Group III metabotropic glutamate receptors and drug addiction

Limin Mao, Minglei Guo, Daozhong Jin, Bing Xue, John Q. Wang

Research output: Contribution to journalReview article

14 Scopus citations

Abstract

Neuroadaptations of glutamatergic transmission in the limbic reward circuitry are linked to persistent drug addiction. Accumulating data have demonstrated roles of ionotropic glutamate receptors and group I and II metabotropic glutamate receptors (mGluRs) in this event. Emerging evidence also identifies Gαi/o-coupled group III mGluRs (mGluR4/7/8 subtypes enriched in the limbic system) as direct substrates of drugs of abuse and active regulators of drug action.
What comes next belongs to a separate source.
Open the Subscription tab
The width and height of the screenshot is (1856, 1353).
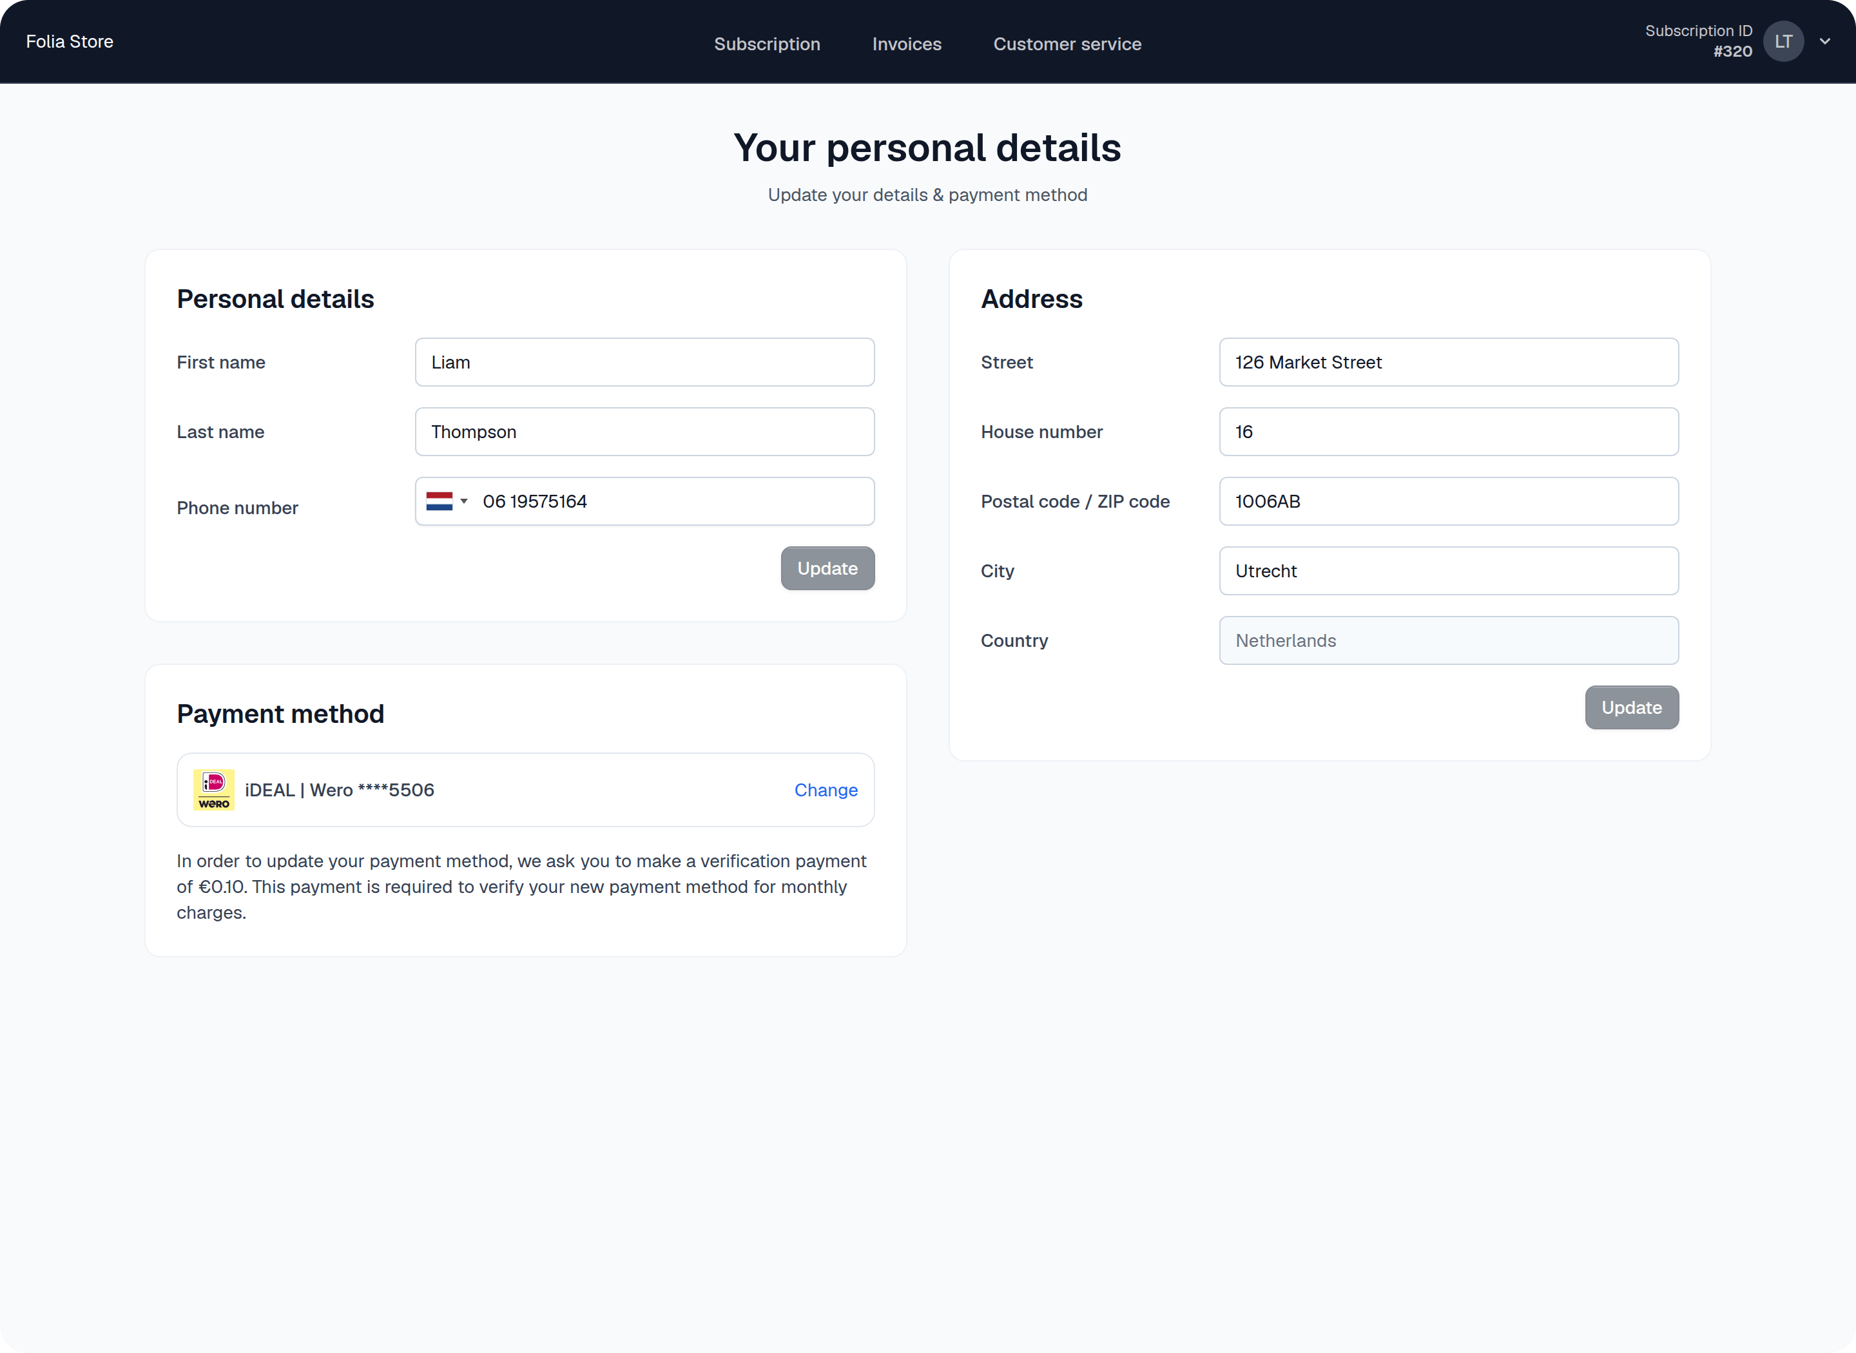pos(767,44)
Auto- and heteroreceptors of mGluR4/7/8 reside predominantly on nerve terminals of glutamatergic corticostriatal and GABAergic striatopallidal pathways, respectively. These presynaptic receptors regulate basal and/or phasic release of respective transmitters to maintain basal ganglia homeostasis. In response to operant administration of common addictive drugs, such as psychostimulants (cocaine and amphetamine), alcohol and opiates, limbic group III mGluRs undergo drastic adaptations to contribute to the enduring remodeling of excitatory synapses and to usually suppress drug seeking behavior. As a result, a loss-of-function mutation (knockout) of individual group III receptor subtypes often promotes drug seeking. This review summarizes the data from recent studies on three group III receptor subtypes (mGluR4/7/8) expressed in the basal ganglia and analyzes their roles in the regulation of dopamine and glutamate signaling in the striatum and their participation in the addictive properties of three major classes of drugs (psychostimulants, alcohol, and opiates).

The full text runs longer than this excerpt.